- Hearst Location in California Hearst Hearst (the United States)
- Coordinates: 39°29′30″N 123°12′53″W﻿ / ﻿39.49167°N 123.21472°W
- Country: United States
- State: California
- County: Mendocino
- Elevation: 1,380 ft (420 m)

= Hearst, California =

Unincorporated community in California, United States

Hearst (formerly, Travelers Home) is an unincorporated community in Mendocino County, California, United States. It is located 13 mi north-northwest of Potter Valley, at an elevation of 1378 ft.
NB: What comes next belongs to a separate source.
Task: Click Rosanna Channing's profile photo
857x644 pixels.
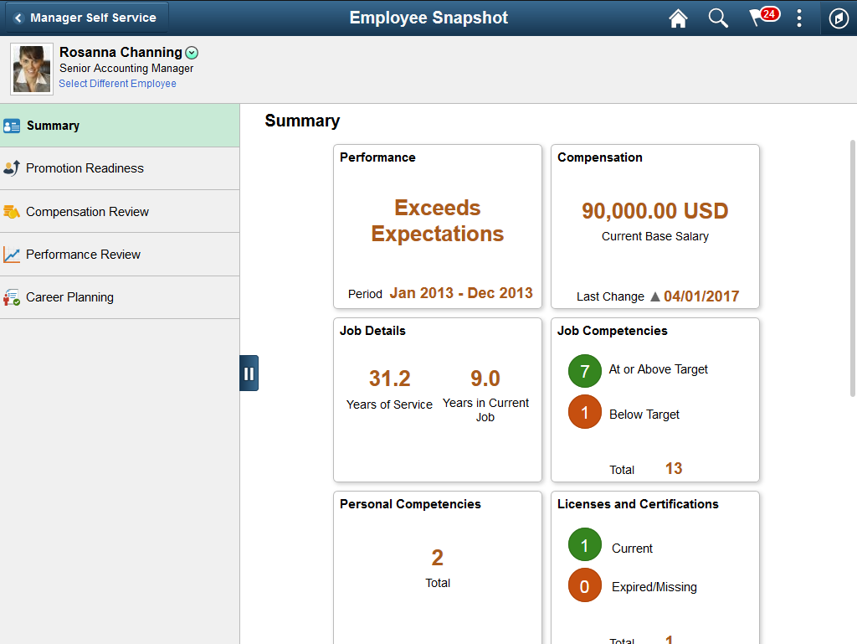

Hearst is a small farming unincorporated community near Willits. The area consists of large farming and ranch estates. There are also many landowners operating hospitality services on portions of their lands geared towards camping, hunting, fishing, trekking, and other outdoor activity. It is also known as Emandal or Emandal Resort after Hearst's largest cabin resort and farm. It is located at Latitude: 39.49333 : Longitude: -123.18083.

One mile west was the Kinsner Soda Spring, which formerly produced and sold drinking water.

At its peak, Hearst consisted of two hotels across the Eel River from each other, plus a schoolhouse and post office. A bridge over the river was built in 1890 to support the stagecoach line between Willits and Covelo.

A post office operated at Hearst from 1891 to 1953, having moved in 1898. The name honors Senator George Hearst.